Quoted from DarthXaos:
I have seen the term "Herb Format" occasionally but I can't seem to find a detailed description of it.
It's a format that was started by Herb Silvers of Fabulous Fantasies. Others have covered the details.
Some people love them and others hate them.
1) builds the prize pool
2) gives competitors more tournament play - who wants to get on a plane to play five games, not qualify, and then fly home?
3) Gives players who maybe have never seen a game before an opportunity to learn the game enough to be competitive.
4) Finals are arguably a truer test of the better players since a lucky entry or two is likely not going to offset a truly skilled player's consistency across the board.

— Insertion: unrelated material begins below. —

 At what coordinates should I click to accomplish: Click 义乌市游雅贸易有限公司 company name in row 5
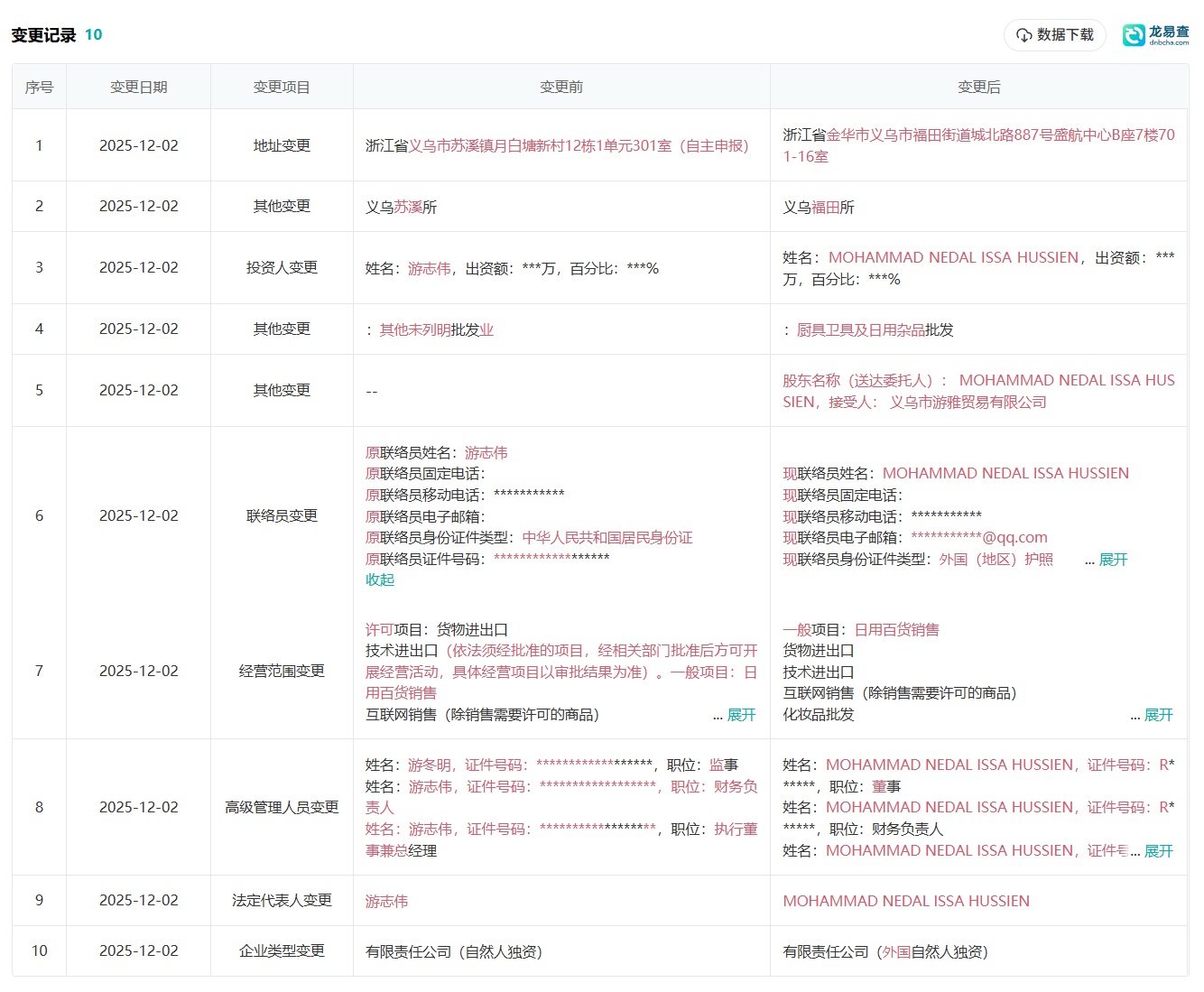coord(968,402)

5) Regarding the idea that it gives newer players a chance, I disagree with this. If I had to play Keith Elwin for a thousand bucks, would I want to play him one time or five times? Or 10 times? In the long run, Keith is far more likely going to win. Herbs give the *impression* that beginners have a better chance but they actually have a far worse chance.
Herb formats can give *some* players in particular scenarios a better chance. It might give a very skilled player who has just never seen a game a chance to qualify with multiple entries (see 3, above).
Another situation is it allows a "control" player to learn the subtleties of the game. Once dialed, a control player can put up a huge score. With a limited qualifying format or a one and done, the control player may never reach a level on a game where they're comfortable before they run out of chances.
1) If you want to be competitive, you likely have to forgo the rest of the show.
2) It can be expensive. I typically spend at least $100 in a herb format.
3) You get more "tournament play", but in qualifying it's by yourself. In my opinion that's a quantity over quality kind of thing.
4) They're a beast to run for organizers and volunteers.
5) People get tired, cranky and assholey. Last hour of qualifying in a Herb is like a war zone.
6) Games tend to be set up extremely hard (aka 'bastardized') to keep play times short. You almost never find games set up similarly in the wild (except Classics/EMs). If you don't own games of your own, and can't get a feel for bouncy rubbers, big outlanes and tight tilts, frankly, you are going into a Herb at a big disadvantage.